_ASSIGNMENT_
Look below for the line containing "[TikTok] (323, 749)" and the line containing "[LinkedIn] (379, 749)"; repeat exactly those two lines and all lines between them, and nothing else.

_DATA SHOWN_
+++

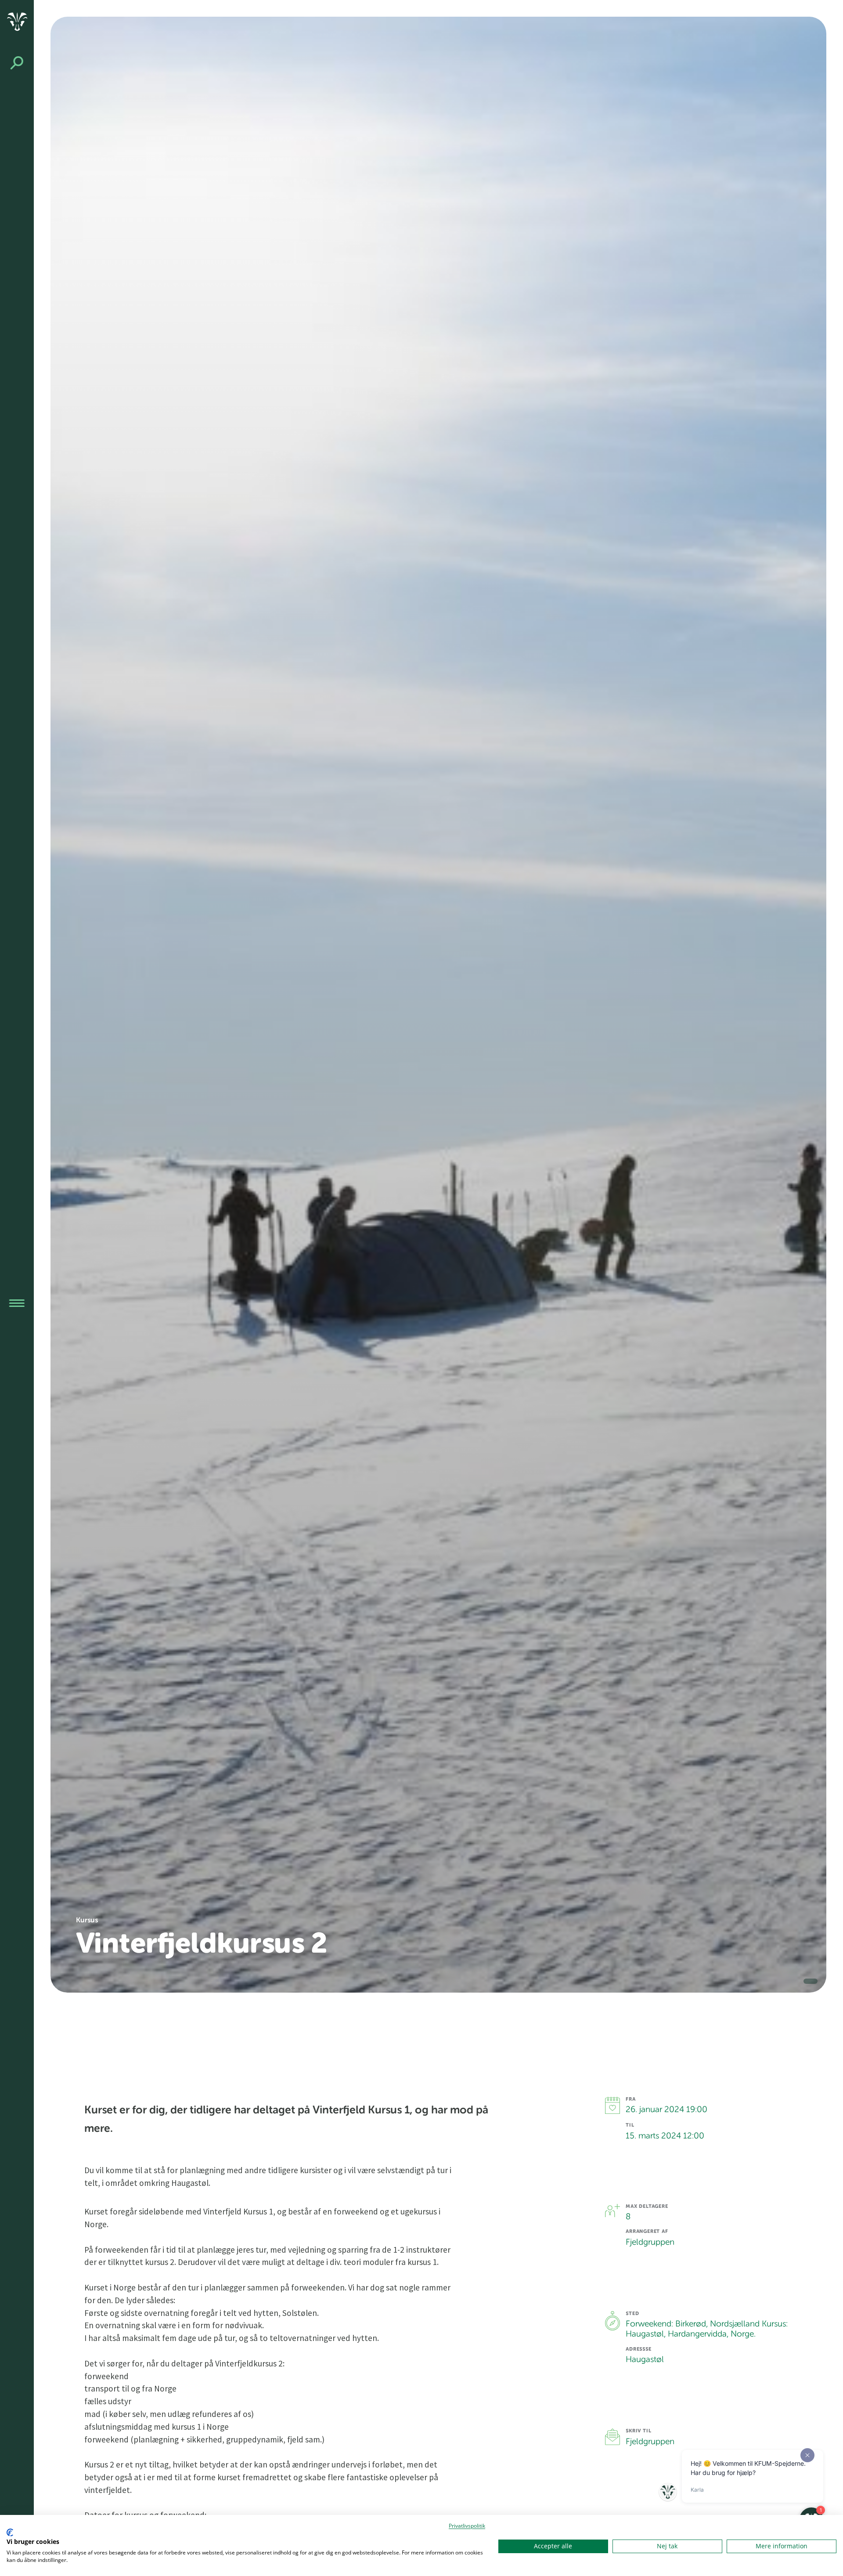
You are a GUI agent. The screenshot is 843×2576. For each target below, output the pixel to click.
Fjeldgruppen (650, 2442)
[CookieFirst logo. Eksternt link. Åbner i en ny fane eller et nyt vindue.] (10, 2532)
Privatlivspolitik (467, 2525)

+++

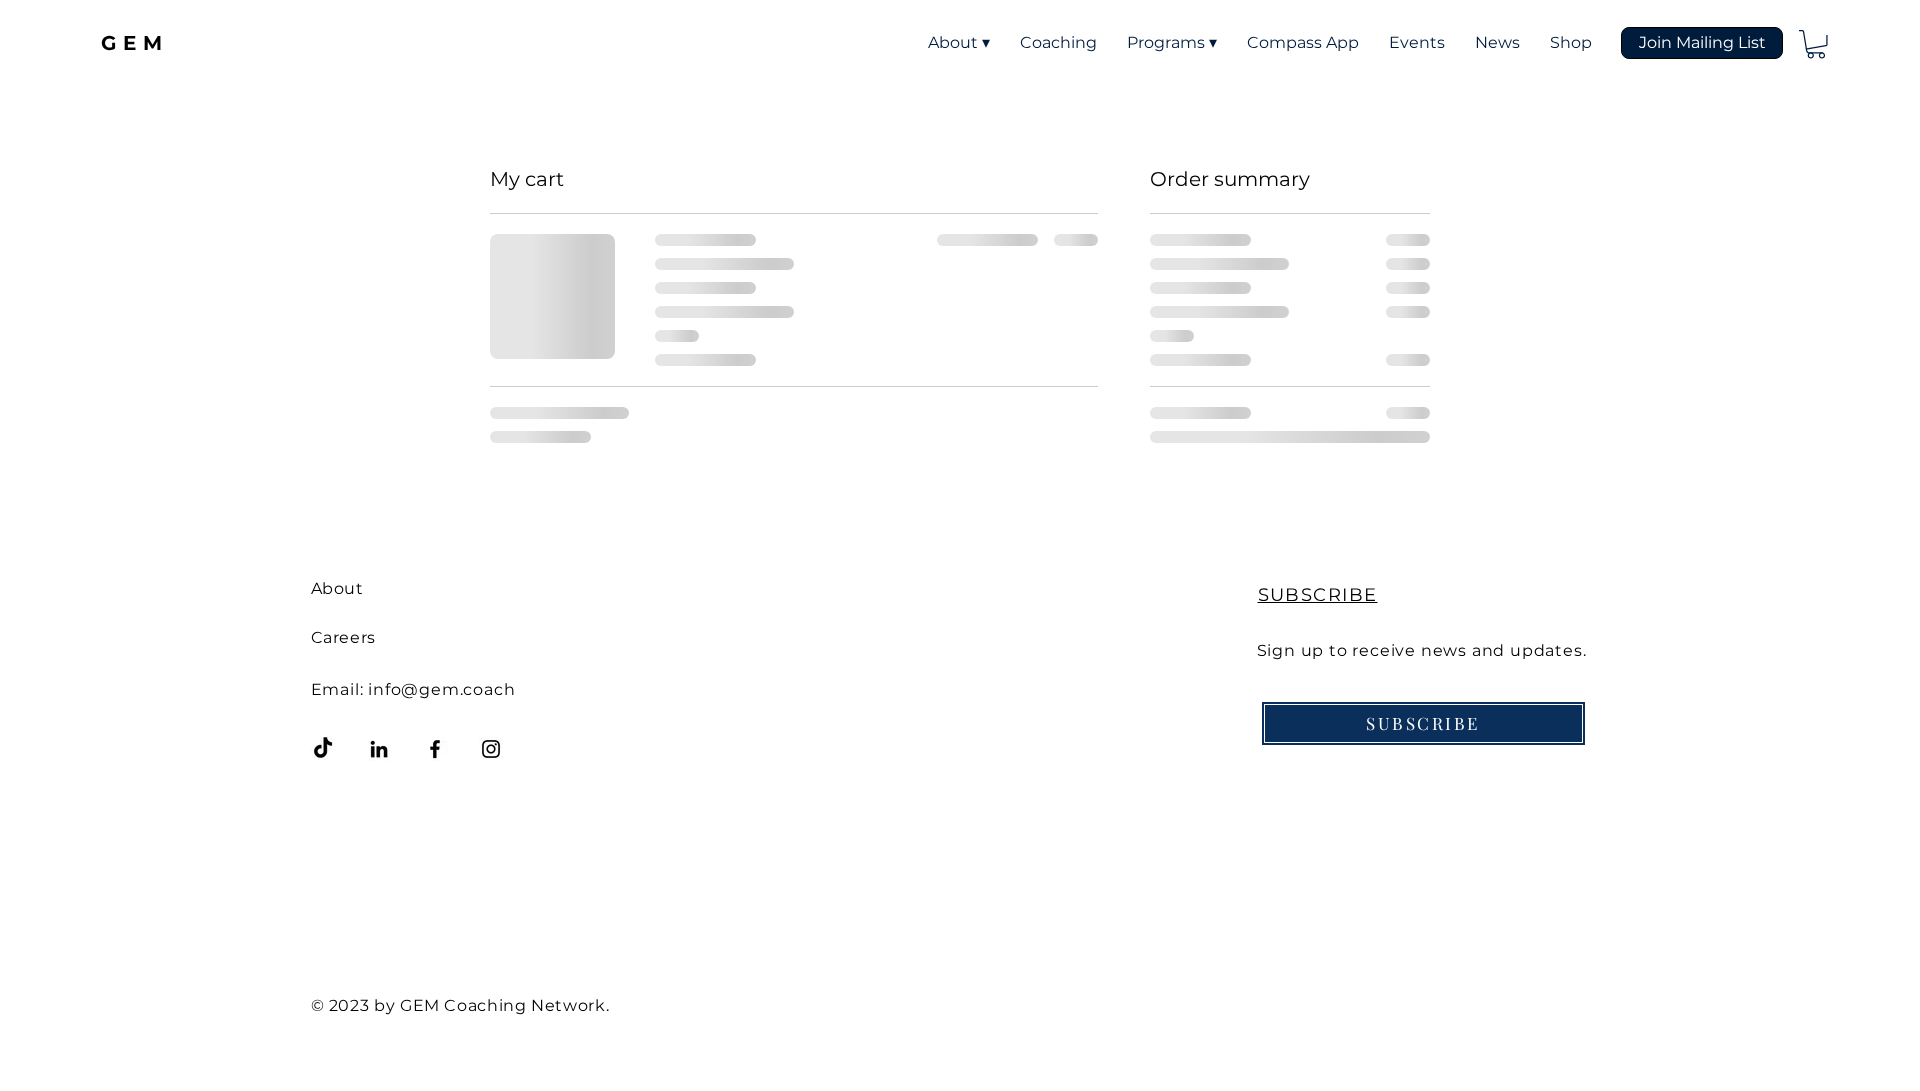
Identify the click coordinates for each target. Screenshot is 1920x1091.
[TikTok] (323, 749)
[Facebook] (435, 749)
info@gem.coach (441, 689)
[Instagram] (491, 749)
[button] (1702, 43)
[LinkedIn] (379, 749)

+++

_ANSWER FOR THIS EXERCISE_
[TikTok] (323, 749)
[Facebook] (435, 749)
info@gem.coach (441, 689)
[Instagram] (491, 749)
[button] (1702, 43)
[LinkedIn] (379, 749)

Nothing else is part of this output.